-- Work instructions --
Find out how many lines of the listing below include "computer" and report only that number.

━━━ Data extracts

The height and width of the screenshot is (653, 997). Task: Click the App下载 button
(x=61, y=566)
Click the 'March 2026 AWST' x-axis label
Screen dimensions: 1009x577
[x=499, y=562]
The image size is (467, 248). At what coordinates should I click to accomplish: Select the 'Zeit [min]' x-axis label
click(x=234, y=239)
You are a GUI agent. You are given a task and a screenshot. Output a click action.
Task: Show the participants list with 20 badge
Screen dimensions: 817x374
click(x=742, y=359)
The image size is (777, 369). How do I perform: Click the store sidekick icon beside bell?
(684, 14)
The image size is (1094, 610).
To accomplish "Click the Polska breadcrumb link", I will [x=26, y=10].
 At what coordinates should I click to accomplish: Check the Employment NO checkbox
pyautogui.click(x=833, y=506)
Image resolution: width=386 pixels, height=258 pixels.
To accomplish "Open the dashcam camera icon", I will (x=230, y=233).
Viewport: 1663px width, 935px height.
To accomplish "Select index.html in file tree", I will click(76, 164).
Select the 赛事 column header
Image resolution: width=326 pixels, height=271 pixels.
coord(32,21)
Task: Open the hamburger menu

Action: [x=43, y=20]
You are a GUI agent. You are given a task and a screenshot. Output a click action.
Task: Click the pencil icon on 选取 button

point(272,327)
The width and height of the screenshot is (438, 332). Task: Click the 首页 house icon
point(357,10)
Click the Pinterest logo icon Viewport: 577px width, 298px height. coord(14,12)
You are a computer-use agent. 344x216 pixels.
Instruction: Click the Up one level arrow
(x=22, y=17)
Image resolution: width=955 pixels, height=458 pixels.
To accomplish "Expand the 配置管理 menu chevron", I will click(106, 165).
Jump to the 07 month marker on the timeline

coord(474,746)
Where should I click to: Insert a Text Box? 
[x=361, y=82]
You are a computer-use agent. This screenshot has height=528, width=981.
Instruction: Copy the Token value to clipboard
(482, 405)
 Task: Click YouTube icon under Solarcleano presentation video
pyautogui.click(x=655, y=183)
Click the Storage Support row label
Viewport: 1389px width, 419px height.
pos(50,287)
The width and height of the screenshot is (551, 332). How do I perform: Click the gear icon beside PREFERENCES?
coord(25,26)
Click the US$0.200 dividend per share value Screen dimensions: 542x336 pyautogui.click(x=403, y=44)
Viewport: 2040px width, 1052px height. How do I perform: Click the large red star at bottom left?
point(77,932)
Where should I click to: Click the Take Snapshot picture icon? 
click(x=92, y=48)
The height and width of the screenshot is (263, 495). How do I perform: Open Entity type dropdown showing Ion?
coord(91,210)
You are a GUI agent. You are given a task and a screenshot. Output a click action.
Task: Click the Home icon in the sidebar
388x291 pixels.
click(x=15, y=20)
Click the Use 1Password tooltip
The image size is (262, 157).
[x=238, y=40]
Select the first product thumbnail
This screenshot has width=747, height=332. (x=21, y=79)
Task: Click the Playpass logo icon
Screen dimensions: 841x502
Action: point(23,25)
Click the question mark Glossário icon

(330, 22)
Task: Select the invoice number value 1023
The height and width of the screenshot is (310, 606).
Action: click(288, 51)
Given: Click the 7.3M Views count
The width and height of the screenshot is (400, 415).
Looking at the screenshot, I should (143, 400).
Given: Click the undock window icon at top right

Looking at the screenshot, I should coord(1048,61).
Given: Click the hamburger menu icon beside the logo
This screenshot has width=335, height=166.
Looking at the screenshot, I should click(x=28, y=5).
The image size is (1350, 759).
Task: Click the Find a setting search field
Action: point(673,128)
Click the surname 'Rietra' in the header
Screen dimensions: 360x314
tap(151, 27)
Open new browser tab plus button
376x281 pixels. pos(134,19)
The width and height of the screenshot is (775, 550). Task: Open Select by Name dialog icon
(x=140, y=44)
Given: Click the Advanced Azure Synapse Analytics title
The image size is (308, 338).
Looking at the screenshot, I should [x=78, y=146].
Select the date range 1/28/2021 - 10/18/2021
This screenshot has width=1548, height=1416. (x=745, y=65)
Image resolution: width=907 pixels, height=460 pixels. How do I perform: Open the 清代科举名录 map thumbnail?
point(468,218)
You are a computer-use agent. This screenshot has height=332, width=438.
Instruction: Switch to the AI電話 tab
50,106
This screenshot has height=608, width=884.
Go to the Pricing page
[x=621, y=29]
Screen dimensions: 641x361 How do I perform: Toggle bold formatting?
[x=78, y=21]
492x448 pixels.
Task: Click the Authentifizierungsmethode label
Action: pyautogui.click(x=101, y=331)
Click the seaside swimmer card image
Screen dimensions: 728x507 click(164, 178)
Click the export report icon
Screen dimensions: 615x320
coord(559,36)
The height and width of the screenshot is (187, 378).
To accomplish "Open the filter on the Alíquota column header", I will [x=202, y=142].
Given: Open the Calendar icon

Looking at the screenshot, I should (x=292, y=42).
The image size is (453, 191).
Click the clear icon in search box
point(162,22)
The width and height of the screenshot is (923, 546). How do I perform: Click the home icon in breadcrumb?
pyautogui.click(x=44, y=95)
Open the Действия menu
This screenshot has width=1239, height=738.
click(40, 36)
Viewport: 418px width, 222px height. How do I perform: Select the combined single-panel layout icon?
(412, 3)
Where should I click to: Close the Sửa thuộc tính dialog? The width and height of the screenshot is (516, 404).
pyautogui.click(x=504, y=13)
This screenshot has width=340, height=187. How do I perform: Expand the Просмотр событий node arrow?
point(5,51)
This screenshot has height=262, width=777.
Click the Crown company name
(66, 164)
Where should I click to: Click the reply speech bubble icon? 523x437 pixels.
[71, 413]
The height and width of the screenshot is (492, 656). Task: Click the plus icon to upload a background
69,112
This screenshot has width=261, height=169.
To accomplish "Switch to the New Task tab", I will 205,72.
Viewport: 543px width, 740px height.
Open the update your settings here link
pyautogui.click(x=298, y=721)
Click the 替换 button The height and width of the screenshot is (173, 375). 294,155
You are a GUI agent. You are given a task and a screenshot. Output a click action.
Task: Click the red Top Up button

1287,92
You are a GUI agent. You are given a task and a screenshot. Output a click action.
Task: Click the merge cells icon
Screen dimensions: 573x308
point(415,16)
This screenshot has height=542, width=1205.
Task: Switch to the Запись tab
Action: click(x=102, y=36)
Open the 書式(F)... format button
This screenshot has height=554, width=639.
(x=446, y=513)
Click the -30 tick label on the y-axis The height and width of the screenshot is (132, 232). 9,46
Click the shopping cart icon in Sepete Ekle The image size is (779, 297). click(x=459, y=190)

━━━━━━

-- Solved exercise --
3